Cairá 0,25 ou 0,5 ponto percentual

Essa será a discussão daqui para frente: a redução na taxa básica de juros será de 0,25 ou 0,5 ponto percentual? Considerando a postura conservadora adotada até agora pelo Banco Central a aposta inicial é de queda de 0,25 ponto percentual. O mercado via Boletim Focus aponta taxa de 12,25% na virada deste ano, assim, quedas gradativas não estão descartadas. A ver.

Para que serve a taxa básica de juros?

A taxa básica de juros da economia é o principal instrumento do Banco Central para tentar conter as pressões inflacionárias, que tem efeitos, principalmente, sobre a população mais pobre e ainda rolar a dívida pública.

Buraco nas contas públicas:

R$ 55 bilhões de déficit primário

As contas do setor público apresentaram um déficit primário de R$ 55 bilhões em 2025, o equivalente a 0,43% do Produto Interno Bruto (PIB), informou o Banco Central. O desempenho por ente federativo foi o seguinte: governo federal registrou déficit de R$ 58,68 bilhões; estados e municípios tiveram saldo superavitário de R$ 9,53 bilhões; empresas estatais apresentaram déficit de R$ 5,87 bilhões. Somente em dezembro, as contas públicas registraram um resultado positivo de R$ 6,25 bilhões, contra um saldo positivo de R$ 15,74 bilhões no mesmo mês de 2024.

O que é déficit primário?

O déficit primário acontece quando as receitas com impostos ficam abaixo das despesas, desconsiderando os juros da dívida pública. Em caso contrário, há superávit. O resultado engloba o governo federal, os estados, municípios e as empresas estatais.

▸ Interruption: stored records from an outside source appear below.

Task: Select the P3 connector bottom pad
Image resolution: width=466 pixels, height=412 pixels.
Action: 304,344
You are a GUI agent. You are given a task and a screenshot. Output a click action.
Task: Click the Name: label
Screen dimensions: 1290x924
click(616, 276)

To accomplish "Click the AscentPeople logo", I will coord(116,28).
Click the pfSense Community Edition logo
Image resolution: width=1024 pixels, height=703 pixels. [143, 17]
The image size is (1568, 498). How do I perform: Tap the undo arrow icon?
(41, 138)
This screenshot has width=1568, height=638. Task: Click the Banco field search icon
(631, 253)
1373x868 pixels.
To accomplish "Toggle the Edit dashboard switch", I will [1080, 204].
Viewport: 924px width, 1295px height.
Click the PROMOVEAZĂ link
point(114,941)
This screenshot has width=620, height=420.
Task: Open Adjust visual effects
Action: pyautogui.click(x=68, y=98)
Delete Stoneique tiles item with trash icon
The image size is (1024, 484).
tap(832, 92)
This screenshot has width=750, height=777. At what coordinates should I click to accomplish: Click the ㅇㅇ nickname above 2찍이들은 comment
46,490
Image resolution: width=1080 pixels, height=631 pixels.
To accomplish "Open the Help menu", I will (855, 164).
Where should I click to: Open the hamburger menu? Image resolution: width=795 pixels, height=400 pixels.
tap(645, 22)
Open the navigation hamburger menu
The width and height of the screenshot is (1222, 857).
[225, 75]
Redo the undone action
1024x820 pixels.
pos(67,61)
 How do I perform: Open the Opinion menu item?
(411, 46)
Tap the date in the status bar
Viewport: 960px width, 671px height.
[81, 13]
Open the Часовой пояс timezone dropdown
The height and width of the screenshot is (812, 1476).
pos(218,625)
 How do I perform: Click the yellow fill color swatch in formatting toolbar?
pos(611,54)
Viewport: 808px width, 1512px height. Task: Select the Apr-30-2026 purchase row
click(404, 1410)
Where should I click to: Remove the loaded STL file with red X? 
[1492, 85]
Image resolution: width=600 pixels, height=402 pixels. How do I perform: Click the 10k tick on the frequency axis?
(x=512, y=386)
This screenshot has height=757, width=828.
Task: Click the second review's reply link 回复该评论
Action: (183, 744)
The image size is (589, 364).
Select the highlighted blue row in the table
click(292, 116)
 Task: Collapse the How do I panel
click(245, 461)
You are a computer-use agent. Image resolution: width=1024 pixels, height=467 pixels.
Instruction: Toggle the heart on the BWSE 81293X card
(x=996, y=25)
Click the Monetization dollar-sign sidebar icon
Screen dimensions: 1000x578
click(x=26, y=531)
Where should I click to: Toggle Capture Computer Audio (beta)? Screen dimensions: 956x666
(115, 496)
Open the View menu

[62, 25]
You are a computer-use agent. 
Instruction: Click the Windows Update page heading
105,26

Incorporando juros o déficit

atinge R$ 1,06 trilhão

Quando se incorporam os juros da dívida pública na conta - no conceito conhecido no mercado como resultado nominal, utilizado para comparação internacional -, houve déficit de R$ 1,06 trilhão nas contas do setor público em 2025 — o equivalente a 8,34% do PIB. Esse número é acompanhado com atenção pelas agências de classificação de risco para a definição da nota de crédito dos países, indicador levado em consideração por investidores.

Produção industrial caiu 1,2% em dezembro

A produção industrial caiu 1,2% em dezembro de 2025 frente a novembro, na série com ajuste sazonal, na queda mais intensa desde julho de 2024. Na comparação com dezembro de 2024, a produção industrial avançou 0,4% e interrompeu dois meses seguidos de taxas negativas. Em 2025, o setor acumulou alta de 0,6%, depois de crescer 3,1% em 2024, segundo a Pesquisa Industrial Mensal do IBGE. Na passagem de novembro para dezembro, as quatro grandes categorias econômicas recuaram e 17 dos 25 ramos pesquisados registraram queda. Apesar do recuo na margem, a produção industrial ficou 0,6% acima do patamar pré-pandemia, de fevereiro de 2020, mas ainda permanece 16,3% abaixo do recorde de maio de 2011.

De olho no seu bolso!

Conforme alertamos o ano começou com despesas sazonais importantes: IPVA, matrícula escolar, material escolar, entre outras. Somam-se a isso as despesas efetuadas em dezembro que ficaram para o início do ano, portanto, não dá mais para adiar o controle financeiro do orçamento dólar. Reúna a família discuta as despesas e faça um esforço para aumentar as receitas. Adiar isso é perder qualidade de vida. De olho no seu bolso!

Mude já, mude para melhor!

Existe felicidade plena? Talvez não, mas podemos focar no que há de positivo nas pessoas e nos aproximarmos da plenitude. Mude já, mude para melhor!